* _What you have to do_
Render every line from the start of the records through the line containing "The width and height of the screenshot is (940, 529)." as a Markdown table with the columns Row and Line, numbering each row and omitting blank lines.

* _Exercise materials_
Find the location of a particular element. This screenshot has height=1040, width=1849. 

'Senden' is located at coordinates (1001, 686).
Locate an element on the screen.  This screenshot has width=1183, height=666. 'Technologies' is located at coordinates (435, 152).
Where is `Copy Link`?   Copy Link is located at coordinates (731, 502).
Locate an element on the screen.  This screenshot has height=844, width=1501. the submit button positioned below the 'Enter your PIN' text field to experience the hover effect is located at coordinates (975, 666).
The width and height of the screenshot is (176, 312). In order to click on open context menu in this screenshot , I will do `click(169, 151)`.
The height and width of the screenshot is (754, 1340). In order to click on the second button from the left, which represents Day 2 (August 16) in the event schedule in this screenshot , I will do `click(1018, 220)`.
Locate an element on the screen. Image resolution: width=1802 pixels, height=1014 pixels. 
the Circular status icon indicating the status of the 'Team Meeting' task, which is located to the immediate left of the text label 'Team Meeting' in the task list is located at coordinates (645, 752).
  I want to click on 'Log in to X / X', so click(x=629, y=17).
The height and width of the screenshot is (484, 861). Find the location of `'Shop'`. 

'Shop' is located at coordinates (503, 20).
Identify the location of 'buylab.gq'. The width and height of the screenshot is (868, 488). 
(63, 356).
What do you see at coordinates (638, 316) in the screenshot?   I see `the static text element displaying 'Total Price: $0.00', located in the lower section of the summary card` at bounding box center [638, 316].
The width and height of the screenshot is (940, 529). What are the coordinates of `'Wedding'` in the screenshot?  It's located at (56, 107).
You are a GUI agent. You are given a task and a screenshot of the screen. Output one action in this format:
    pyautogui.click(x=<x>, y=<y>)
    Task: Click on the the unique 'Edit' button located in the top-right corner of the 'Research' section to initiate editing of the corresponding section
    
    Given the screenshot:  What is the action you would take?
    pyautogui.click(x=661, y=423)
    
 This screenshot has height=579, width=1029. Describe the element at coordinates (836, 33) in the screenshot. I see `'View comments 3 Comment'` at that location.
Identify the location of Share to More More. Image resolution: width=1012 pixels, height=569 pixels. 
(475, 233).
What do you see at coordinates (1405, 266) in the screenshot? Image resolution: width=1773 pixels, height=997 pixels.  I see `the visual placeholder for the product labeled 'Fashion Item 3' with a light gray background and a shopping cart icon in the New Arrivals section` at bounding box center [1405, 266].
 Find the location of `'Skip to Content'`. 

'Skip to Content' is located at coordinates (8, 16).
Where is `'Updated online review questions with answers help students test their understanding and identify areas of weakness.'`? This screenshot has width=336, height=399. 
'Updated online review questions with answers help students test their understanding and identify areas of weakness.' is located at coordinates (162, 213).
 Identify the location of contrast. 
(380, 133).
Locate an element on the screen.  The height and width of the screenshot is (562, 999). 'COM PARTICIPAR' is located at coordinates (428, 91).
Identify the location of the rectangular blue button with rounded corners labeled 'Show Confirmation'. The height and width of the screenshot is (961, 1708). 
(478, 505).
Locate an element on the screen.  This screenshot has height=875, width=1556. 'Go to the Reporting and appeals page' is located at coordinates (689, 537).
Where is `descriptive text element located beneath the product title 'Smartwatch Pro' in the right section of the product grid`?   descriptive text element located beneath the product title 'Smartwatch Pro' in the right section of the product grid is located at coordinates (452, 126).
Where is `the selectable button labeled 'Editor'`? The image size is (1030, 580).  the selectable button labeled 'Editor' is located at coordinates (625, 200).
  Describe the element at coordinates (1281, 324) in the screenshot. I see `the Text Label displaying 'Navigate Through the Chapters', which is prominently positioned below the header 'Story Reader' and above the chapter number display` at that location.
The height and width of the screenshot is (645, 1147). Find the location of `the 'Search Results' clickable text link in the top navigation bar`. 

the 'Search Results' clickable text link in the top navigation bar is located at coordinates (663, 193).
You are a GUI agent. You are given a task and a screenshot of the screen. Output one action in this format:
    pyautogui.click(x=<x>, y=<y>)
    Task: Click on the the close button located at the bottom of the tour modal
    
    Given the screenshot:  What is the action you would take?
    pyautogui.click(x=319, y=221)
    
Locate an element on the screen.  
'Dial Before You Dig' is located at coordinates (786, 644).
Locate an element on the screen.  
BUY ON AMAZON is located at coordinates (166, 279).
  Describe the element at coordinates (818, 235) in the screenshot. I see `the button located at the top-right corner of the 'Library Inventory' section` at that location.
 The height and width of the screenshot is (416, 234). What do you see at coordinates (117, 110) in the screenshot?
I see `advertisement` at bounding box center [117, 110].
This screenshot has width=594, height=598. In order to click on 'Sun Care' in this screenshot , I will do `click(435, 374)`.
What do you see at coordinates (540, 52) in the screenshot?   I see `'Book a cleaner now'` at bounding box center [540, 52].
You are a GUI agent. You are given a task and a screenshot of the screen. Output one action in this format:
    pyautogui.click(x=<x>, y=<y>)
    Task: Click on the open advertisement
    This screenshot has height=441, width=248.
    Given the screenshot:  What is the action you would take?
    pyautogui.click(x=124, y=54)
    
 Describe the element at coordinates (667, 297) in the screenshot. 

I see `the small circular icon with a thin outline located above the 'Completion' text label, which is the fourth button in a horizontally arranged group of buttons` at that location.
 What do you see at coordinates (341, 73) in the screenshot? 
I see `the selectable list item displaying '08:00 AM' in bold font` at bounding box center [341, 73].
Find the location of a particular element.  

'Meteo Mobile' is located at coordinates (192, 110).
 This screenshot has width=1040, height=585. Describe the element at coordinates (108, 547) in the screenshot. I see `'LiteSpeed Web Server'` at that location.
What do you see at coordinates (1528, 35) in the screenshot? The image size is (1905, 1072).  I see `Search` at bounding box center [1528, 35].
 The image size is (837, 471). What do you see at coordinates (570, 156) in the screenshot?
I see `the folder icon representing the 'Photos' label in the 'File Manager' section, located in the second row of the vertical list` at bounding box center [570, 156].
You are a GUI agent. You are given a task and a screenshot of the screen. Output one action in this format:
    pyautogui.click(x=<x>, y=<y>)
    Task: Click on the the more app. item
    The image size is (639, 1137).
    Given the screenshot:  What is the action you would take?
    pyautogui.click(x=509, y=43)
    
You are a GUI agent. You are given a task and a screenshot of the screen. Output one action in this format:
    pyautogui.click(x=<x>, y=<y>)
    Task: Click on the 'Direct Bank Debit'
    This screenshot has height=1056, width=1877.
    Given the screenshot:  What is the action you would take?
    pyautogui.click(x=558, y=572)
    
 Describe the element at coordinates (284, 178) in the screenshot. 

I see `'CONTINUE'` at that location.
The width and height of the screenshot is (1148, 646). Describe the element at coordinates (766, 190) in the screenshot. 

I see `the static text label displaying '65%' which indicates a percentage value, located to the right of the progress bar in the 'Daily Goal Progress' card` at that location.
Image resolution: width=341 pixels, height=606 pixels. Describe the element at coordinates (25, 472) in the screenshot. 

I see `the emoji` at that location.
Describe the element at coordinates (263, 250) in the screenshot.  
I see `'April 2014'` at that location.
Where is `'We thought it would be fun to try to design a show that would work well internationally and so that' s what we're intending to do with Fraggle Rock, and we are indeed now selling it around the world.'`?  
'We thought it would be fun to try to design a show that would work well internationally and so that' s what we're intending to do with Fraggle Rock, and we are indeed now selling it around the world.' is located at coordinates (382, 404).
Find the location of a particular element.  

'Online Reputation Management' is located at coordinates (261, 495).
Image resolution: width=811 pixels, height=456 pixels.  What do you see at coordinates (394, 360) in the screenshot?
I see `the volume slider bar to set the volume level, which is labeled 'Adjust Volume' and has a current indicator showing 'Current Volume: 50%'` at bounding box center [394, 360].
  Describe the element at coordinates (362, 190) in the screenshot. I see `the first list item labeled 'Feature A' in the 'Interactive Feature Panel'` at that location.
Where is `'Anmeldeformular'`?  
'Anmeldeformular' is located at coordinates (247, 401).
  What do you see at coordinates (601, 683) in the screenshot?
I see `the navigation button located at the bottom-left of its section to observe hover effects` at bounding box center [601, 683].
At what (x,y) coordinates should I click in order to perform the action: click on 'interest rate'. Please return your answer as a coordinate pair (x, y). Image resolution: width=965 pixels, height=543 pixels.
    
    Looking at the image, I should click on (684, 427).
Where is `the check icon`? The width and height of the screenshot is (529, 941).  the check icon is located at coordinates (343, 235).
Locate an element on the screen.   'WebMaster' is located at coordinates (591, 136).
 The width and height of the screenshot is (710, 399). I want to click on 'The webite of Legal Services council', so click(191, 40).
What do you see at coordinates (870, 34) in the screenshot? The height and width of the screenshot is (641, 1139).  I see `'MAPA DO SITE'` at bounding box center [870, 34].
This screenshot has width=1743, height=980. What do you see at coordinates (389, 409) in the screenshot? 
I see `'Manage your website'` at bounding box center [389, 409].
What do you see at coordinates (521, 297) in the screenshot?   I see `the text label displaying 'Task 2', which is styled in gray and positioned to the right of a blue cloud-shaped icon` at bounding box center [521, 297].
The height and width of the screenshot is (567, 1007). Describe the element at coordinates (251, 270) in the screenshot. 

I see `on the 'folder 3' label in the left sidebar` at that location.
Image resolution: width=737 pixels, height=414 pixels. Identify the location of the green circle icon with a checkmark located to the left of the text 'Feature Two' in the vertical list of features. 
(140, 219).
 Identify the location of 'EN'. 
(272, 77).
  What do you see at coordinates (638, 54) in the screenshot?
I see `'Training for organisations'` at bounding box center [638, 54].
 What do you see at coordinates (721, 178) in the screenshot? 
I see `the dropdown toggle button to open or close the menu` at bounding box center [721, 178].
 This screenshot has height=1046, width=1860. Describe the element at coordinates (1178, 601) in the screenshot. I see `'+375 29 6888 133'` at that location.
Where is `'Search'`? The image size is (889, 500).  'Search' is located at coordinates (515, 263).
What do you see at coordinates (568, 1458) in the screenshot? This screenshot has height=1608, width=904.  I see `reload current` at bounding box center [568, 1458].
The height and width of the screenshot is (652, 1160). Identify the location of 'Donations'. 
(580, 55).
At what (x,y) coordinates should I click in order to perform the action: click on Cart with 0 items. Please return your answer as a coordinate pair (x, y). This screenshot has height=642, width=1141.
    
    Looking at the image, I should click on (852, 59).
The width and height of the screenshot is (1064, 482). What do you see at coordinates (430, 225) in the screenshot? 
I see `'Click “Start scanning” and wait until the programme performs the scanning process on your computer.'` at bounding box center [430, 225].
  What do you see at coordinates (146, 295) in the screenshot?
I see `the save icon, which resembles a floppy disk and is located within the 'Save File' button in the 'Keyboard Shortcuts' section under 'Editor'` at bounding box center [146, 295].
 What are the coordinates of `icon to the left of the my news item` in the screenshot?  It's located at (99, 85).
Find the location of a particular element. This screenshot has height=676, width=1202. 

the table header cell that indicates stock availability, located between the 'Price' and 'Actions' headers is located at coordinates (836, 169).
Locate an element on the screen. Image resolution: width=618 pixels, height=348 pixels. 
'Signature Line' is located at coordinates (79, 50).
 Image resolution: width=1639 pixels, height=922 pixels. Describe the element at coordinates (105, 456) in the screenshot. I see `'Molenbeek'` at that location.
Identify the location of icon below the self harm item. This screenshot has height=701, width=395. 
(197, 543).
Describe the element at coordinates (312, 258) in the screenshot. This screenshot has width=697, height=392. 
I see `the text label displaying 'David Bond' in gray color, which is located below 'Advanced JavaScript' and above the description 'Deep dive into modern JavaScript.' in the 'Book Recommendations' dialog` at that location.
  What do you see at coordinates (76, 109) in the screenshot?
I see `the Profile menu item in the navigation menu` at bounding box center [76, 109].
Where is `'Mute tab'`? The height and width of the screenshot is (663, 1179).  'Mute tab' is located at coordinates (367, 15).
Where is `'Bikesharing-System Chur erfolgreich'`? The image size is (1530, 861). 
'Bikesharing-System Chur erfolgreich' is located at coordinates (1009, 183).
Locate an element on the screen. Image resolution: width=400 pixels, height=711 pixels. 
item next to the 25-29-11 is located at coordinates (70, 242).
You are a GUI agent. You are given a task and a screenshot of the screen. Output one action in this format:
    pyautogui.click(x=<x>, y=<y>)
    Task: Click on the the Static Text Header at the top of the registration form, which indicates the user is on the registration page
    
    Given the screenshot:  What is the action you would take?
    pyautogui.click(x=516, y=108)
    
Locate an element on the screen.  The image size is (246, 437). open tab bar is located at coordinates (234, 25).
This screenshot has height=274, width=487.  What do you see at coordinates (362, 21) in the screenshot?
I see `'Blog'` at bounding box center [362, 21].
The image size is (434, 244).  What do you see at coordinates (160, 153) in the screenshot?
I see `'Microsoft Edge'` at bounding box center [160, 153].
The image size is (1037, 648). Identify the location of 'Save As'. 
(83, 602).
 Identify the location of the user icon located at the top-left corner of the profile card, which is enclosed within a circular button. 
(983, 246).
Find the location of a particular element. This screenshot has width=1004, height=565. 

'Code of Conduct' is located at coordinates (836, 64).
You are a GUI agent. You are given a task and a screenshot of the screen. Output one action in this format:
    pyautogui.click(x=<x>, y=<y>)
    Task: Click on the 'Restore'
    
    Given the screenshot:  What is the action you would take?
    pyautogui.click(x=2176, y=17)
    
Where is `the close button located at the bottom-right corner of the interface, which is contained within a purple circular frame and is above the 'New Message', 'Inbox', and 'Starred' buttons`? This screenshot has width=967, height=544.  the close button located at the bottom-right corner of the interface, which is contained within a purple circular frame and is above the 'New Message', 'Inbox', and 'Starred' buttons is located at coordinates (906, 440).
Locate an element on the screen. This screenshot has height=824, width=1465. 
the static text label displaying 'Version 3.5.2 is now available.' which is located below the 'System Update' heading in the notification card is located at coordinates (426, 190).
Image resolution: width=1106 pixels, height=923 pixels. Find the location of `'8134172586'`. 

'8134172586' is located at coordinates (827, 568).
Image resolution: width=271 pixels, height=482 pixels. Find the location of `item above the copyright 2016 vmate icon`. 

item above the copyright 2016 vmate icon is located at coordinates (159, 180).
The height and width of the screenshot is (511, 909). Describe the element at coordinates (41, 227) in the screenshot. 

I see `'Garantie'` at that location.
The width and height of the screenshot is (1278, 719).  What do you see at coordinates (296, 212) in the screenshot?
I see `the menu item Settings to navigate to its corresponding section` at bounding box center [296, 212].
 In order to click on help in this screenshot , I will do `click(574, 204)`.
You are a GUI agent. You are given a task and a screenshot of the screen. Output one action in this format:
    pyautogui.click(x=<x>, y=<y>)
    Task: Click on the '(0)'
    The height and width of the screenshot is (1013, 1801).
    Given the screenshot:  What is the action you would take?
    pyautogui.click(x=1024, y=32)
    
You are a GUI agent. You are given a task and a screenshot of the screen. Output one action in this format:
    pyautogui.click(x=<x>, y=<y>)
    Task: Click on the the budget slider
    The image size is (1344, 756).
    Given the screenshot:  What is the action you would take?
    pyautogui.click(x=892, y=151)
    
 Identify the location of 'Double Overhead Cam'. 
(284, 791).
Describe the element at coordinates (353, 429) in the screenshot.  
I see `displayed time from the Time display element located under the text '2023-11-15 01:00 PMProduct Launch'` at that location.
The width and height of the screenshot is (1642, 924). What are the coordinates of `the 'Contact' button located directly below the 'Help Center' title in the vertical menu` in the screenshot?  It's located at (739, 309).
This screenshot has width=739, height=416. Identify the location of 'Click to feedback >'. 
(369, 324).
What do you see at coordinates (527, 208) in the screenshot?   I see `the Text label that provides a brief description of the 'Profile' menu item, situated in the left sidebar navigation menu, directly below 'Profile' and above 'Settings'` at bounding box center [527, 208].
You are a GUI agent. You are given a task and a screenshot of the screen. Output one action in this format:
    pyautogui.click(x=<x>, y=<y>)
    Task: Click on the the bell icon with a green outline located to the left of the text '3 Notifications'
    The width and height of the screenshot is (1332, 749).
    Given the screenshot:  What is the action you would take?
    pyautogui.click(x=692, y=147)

* _Reply_
| Row | Line |
|---|---|
| 1 | Find the location of a particular element. This screenshot has height=1040, width=1849.  |
| 2 | 'Senden' is located at coordinates (1001, 686). |
| 3 | Locate an element on the screen.  This screenshot has width=1183, height=666. 'Technologies' is located at coordinates (435, 152). |
| 4 | Where is `Copy Link`?   Copy Link is located at coordinates (731, 502). |
| 5 | Locate an element on the screen.  This screenshot has height=844, width=1501. the submit button positioned below the 'Enter your PIN' text field to experience the hover effect is located at coordinates (975, 666). |
| 6 | The width and height of the screenshot is (176, 312). In order to click on open context menu in this screenshot , I will do `click(169, 151)`. |
| 7 | The height and width of the screenshot is (754, 1340). In order to click on the second button from the left, which represents Day 2 (August 16) in the event schedule in this screenshot , I will do `click(1018, 220)`. |
| 8 | Locate an element on the screen. Image resolution: width=1802 pixels, height=1014 pixels.  |
| 9 | the Circular status icon indicating the status of the 'Team Meeting' task, which is located to the immediate left of the text label 'Team Meeting' in the task list is located at coordinates (645, 752). |
| 10 |   I want to click on 'Log in to X / X', so click(x=629, y=17). |
| 11 | The height and width of the screenshot is (484, 861). Find the location of `'Shop'`.  |
| 12 | 'Shop' is located at coordinates (503, 20). |
| 13 | Identify the location of 'buylab.gq'. The width and height of the screenshot is (868, 488).  |
| 14 | (63, 356). |
| 15 | What do you see at coordinates (638, 316) in the screenshot?   I see `the static text element displaying 'Total Price: $0.00', located in the lower section of the summary card` at bounding box center [638, 316]. |
| 16 | The width and height of the screenshot is (940, 529). What are the coordinates of `'Wedding'` in the screenshot?  It's located at (56, 107). |